A cúpula do Congresso Nacional avalia que a Proposta de Emenda à Constituição (PEC) da anistia aos envolvidos nos atos de 8 de janeiro não deve avançar na Câmara dos Deputados nem no Senado Federal.
Segundo aliados do presidente do Senado, Davi Alcolumbre, e do presidente da Câmara, Hugo Motta, o texto apresentado pelo Partido Liberal é visto como um movimento político sem viabilidade prática.
Lideranças classificam proposta como “jogo político”
De acordo com informações do analista político Pedro Venceslau, interlocutores do Congresso entendem que o PL tenta manter o debate sobre anistia em evidência junto à opinião pública.

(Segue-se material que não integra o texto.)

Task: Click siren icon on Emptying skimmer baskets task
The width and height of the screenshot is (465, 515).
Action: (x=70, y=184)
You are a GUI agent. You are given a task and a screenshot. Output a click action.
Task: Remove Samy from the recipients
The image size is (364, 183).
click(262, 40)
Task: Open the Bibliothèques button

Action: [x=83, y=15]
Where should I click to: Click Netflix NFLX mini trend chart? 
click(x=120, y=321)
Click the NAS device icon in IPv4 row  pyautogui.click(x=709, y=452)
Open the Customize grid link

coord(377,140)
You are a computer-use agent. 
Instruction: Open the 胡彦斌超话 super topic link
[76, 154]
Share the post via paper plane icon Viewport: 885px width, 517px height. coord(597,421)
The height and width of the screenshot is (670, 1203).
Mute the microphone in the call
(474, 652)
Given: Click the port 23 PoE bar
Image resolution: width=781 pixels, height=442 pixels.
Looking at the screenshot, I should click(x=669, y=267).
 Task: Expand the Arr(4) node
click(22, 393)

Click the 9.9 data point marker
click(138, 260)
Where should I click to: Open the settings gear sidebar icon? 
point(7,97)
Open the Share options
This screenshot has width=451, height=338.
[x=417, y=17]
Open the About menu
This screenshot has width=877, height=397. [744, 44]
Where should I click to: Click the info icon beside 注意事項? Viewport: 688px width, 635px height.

A proposta foi apresentada pelo líder do partido na Câmara, Sóstenes Cavalcante.
Segundo a avaliação de aliados de Alcolumbre e Hugo Motta, não há tempo hábil para a tramitação da PEC, além da expectativa de uma definição prévia do Supremo Tribunal Federal sobre o tema.
STF aguarda definição sobre revisão de penas
O relator do projeto sobre dosimetria das penas, Paulinho da Força, também afirmou que considera compreensível a decisão do ministro Alexandre de Moraes de aguardar manifestação do plenário do STF antes de eventuais revisões.
A Corte enfrenta pressão crescente de advogados de investigados e condenados pelos atos de 8 de janeiro, que protocolaram pedidos para reavaliação das penas aplicadas.
Congresso aguarda posição do Supremo
Nos bastidores, lideranças políticas avaliam que qualquer avanço sobre anistia depende diretamente do posicionamento do STF.
A expectativa é de que o plenário da Corte defina nos próximos meses critérios sobre revisão de penas e possíveis mudanças relacionadas aos condenados pelos atos antidemocráticos de 8 de janeiro de 2023.